### Activity
Consider the listing below. Extract exactly the lines from the line containing "The width and height of the screenshot is (931, 1288)." to the line containing "Task: Open Mary White entry on June 3", both included.

### Data provided
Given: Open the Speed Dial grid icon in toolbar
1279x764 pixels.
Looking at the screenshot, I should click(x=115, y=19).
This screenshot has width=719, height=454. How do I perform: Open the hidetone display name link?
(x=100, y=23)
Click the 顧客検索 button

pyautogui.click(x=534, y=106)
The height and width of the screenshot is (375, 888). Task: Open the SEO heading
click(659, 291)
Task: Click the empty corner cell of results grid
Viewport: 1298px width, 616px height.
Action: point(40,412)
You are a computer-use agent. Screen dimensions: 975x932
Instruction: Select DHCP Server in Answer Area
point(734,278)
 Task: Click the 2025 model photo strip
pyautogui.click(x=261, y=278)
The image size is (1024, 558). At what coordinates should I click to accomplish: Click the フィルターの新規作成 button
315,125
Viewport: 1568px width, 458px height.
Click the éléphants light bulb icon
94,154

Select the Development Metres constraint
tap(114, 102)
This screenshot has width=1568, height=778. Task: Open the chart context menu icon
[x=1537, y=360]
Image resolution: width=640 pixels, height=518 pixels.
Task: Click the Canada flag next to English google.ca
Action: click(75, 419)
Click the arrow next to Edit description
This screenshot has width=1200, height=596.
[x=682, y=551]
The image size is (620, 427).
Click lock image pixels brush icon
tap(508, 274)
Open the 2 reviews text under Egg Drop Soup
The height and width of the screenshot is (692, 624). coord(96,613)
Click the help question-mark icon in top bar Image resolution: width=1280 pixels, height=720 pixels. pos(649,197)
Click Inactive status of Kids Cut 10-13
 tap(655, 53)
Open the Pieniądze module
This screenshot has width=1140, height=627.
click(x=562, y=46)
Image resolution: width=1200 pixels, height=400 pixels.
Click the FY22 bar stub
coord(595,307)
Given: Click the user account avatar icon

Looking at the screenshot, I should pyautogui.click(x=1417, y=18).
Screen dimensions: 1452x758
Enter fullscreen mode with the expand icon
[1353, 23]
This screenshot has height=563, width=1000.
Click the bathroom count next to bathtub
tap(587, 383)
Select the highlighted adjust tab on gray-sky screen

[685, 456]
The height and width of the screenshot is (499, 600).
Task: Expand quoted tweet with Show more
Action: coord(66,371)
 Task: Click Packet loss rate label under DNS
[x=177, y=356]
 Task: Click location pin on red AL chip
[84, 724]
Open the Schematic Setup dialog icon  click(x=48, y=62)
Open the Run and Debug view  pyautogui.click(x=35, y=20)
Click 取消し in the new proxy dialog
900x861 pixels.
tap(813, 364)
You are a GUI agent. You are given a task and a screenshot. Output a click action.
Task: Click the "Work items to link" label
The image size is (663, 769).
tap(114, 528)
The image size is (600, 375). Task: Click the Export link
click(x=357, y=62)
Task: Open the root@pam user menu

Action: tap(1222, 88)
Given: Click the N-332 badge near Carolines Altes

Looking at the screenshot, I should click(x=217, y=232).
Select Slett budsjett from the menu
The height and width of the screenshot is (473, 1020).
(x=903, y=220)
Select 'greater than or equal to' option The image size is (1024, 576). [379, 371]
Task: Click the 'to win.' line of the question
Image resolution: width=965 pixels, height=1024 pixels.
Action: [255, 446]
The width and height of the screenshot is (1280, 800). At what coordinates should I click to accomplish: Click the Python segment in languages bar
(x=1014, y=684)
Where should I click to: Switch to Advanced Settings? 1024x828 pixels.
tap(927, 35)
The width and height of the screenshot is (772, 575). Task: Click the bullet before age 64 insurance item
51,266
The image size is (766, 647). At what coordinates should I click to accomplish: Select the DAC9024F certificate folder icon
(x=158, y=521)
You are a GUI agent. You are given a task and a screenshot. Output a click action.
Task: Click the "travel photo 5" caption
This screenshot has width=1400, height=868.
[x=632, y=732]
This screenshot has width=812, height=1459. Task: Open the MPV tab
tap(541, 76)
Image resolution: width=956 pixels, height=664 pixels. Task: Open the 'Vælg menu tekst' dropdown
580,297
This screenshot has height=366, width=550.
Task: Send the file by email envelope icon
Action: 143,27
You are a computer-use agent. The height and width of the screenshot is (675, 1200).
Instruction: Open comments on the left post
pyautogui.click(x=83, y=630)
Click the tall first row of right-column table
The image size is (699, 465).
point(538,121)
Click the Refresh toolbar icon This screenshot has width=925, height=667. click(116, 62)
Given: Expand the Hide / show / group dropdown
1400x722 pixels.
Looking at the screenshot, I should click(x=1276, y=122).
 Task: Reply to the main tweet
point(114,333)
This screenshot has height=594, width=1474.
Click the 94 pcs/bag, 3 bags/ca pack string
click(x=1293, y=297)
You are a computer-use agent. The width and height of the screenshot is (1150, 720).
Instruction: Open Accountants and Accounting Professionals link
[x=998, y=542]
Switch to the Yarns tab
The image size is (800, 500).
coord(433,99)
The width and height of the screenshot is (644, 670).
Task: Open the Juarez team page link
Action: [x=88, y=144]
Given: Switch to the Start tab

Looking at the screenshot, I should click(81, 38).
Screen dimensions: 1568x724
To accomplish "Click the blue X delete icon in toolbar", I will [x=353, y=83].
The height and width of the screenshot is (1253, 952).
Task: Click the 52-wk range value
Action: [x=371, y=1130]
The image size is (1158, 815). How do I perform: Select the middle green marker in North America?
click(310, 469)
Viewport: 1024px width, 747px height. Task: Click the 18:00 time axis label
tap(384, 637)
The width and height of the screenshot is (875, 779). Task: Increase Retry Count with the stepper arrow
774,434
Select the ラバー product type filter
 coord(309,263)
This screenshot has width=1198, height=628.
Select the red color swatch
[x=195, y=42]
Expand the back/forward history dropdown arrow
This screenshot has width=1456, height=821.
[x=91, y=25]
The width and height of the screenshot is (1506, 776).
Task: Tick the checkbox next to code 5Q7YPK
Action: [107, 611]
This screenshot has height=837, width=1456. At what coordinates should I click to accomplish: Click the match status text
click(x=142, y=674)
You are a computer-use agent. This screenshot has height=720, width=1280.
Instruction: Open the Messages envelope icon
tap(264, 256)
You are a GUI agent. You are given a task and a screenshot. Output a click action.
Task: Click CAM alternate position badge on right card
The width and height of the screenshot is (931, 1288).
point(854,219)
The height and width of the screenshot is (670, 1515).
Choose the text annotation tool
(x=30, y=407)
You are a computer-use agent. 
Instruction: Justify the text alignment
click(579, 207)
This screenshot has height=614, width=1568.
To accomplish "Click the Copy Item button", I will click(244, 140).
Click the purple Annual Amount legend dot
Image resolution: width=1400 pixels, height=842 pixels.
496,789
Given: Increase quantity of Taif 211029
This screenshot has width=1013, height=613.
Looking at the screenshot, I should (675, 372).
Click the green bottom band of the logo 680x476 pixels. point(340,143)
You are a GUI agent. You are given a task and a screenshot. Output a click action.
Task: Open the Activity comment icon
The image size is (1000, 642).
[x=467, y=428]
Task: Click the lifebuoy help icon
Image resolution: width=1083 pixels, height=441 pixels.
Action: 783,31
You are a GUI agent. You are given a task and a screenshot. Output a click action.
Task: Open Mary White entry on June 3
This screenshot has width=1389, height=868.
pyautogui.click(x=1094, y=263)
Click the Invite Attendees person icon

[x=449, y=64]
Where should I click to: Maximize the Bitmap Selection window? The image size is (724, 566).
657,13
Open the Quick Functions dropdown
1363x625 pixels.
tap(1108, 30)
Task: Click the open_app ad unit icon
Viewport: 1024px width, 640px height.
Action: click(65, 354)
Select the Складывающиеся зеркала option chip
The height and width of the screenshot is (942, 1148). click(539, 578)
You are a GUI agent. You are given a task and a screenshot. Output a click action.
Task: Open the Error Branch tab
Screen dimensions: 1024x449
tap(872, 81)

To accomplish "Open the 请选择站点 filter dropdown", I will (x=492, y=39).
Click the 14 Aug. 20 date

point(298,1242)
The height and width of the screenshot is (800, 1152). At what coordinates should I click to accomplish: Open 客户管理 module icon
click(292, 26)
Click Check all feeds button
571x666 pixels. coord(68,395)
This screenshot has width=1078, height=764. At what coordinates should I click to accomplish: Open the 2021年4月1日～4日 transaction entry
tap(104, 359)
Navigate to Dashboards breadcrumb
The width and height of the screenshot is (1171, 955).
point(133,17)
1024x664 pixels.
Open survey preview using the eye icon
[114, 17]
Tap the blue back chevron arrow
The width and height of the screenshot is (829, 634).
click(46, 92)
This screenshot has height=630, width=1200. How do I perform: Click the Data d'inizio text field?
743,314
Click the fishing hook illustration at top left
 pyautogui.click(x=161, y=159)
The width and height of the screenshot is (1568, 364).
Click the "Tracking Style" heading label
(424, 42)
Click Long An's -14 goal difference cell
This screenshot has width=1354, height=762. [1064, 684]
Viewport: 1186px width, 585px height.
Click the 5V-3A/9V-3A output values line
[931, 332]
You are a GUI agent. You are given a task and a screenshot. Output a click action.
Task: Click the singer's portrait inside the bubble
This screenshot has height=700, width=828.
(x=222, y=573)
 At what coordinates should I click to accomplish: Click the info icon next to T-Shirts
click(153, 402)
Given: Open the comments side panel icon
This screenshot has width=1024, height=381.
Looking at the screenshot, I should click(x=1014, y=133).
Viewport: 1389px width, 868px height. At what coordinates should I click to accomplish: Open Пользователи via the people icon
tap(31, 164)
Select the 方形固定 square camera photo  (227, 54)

### Solved exercise
The width and height of the screenshot is (931, 1288).
point(854,219)
The height and width of the screenshot is (670, 1515).
Choose the text annotation tool
(x=30, y=407)
You are a computer-use agent. 
Instruction: Justify the text alignment
click(579, 207)
This screenshot has height=614, width=1568.
To accomplish "Click the Copy Item button", I will click(244, 140).
Click the purple Annual Amount legend dot
Image resolution: width=1400 pixels, height=842 pixels.
496,789
Given: Increase quantity of Taif 211029
This screenshot has width=1013, height=613.
Looking at the screenshot, I should (675, 372).
Click the green bottom band of the logo 680x476 pixels. point(340,143)
You are a GUI agent. You are given a task and a screenshot. Output a click action.
Task: Open the Activity comment icon
The image size is (1000, 642).
[x=467, y=428]
Task: Click the lifebuoy help icon
Image resolution: width=1083 pixels, height=441 pixels.
Action: 783,31
You are a GUI agent. You are given a task and a screenshot. Output a click action.
Task: Open Mary White entry on June 3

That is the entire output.